ARTICLE:
***

Postby My pseudonym is Ix » 26 Jun 2015, 12:05

As has previously been stated, I LOVE Crusader Kings II. I like the strategy, the history, the politics, and just generally enjoy the way Paradox make games. So, to me, the endless barrage of aggravated annoyance that goes back and forth between Cam and his stream/twitter followers regarding the game is both endlessly sad (as is usually the case in any situation where more people are interested in the argument than the actual game) but also a case for insightful thought regarding both CK2 and the game Cam was playing on his last stream, Civilisation V. Which, given how bored and in the mood for intellectual stimulation I'm feeling right now, means I find myself writing this- a tentative analysis and comparison of the ideas behind and expressed in each of these games, and what it is that draws fans to each of them.

To be clear: I am not writing this because I want Cam or anyone else to play either of these games for me. I think that Cam should absolutely get to decide what he wants to stream and that we collectively must learn to accept that, and that anyone else who is interested should take each game as they come to them and according to their own preferences. I'm writing this because I think this kind of thinking is interesting, and because I'm bored and want to get my brain in gear.

Oh, and a final warning- strap in, this is gonna be a rather long one.

So- Civilisation. Arguably the crowned king of strategy games, for its longevity if nothing else, and also for its characteristic combination of scale, simplicity and balance. The game's nearly endless replay value arises from it's utterly tight mechanical design- the game is simple, involving the management of less than ten basic resources (food, production, culture, science, faith, happiness, gold, city-state opinion and military), all of which are visible in simple numerical amounts and have clear mechanical function. These resources then proceed to interlink with one another in such a way as to make them all valuable and to lend the game great tactical and strategic depth from its apparently simplistic makeup. Added to that, the world and factions add to the strategic puzzle the game poses- you must constantly adapt your strategy to suit your location, the available resources, who is around you and, of course, who you are playing as and against. Cam's typical 'ALL THE SCIENCE' game plan works very well with his leader of preference, Nebuchadnezzar, for example, but if he were to attempt victory as Oda Nobunaga he'd be more likely to take the 'CRUSH ALL BENEATH MY FEET' route to success.

***

SOURCE EXCERPT:
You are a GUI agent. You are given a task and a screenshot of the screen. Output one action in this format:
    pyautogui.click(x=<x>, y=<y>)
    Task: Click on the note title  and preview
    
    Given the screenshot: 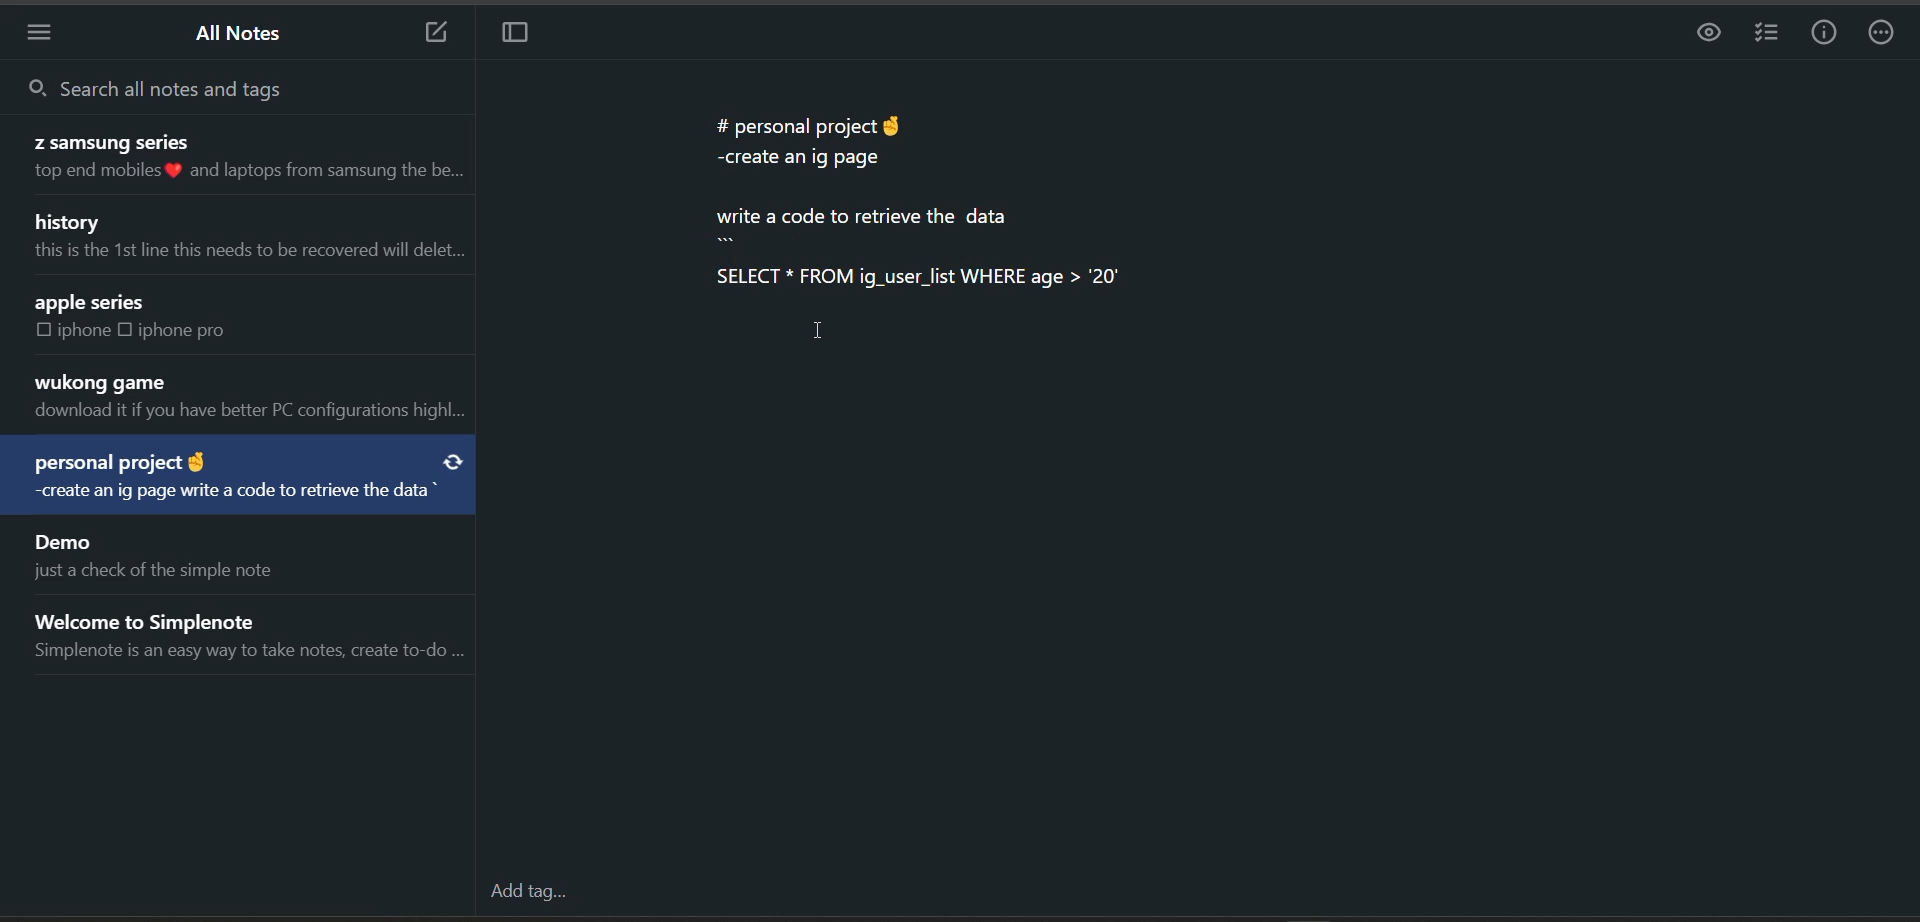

***

EXERCISE TASKS:
a) Could you write out the part of the forum post about strategy games that opens with the words containing "To be clear: I" and closes with "rather long one."?
b) Can you extend the forum post about strategy games, picking up right after its last sentence?

ANSWERS TO EACH TASK:
a)
To be clear: I am not writing this because I want Cam or anyone else to play either of these games for me. I think that Cam should absolutely get to decide what he wants to stream and that we collectively must learn to accept that, and that anyone else who is interested should take each game as they come to them and according to their own preferences. I'm writing this because I think this kind of thinking is interesting, and because I'm bored and want to get my brain in gear.

Oh, and a final warning- strap in, this is gonna be a rather long one.

b)
This would not, however, be typical of Cam's approach to the game, which leads into the other aspect of Civilisation's appeal- its flavour. Civilisation sells itself as a game designed to celebrate the history, variety and depth of human civilisation over the years, and attempts to reflect that in its mechanical design. The Zulus kick ass early game by crushing all beneath the feet of their Impi, whilst the great mechanised nations of today (such as the USA) come to the fore more in the late-game. The Babylonians will become scientists, the Venetians will hole up in a corner somewhere and attempt to build the greatest city in the world- you are never tracking the game progression of transparent entities, but tracking the rise and fall of some of the greatest empires the world has ever seen. Beyond that is what seems to draw Cam to the game- the ability to try and build a world, be it an apocalyptic wasteland or some version of utopia. The opportunity to become master of the fate of a world, to try and build something good, to show that it's possible as much as anything else, is a powerful draw. Not only that, but as the argument surrounding Cam and Crusader Kings shows, it is an experience that simply cannot be replicated by an experience such as CK2, which (whichever way you swing it) pitches you into a world that is bloodthirsty, brutal, driven by hatred and greed, and is full of prejudice at every turn.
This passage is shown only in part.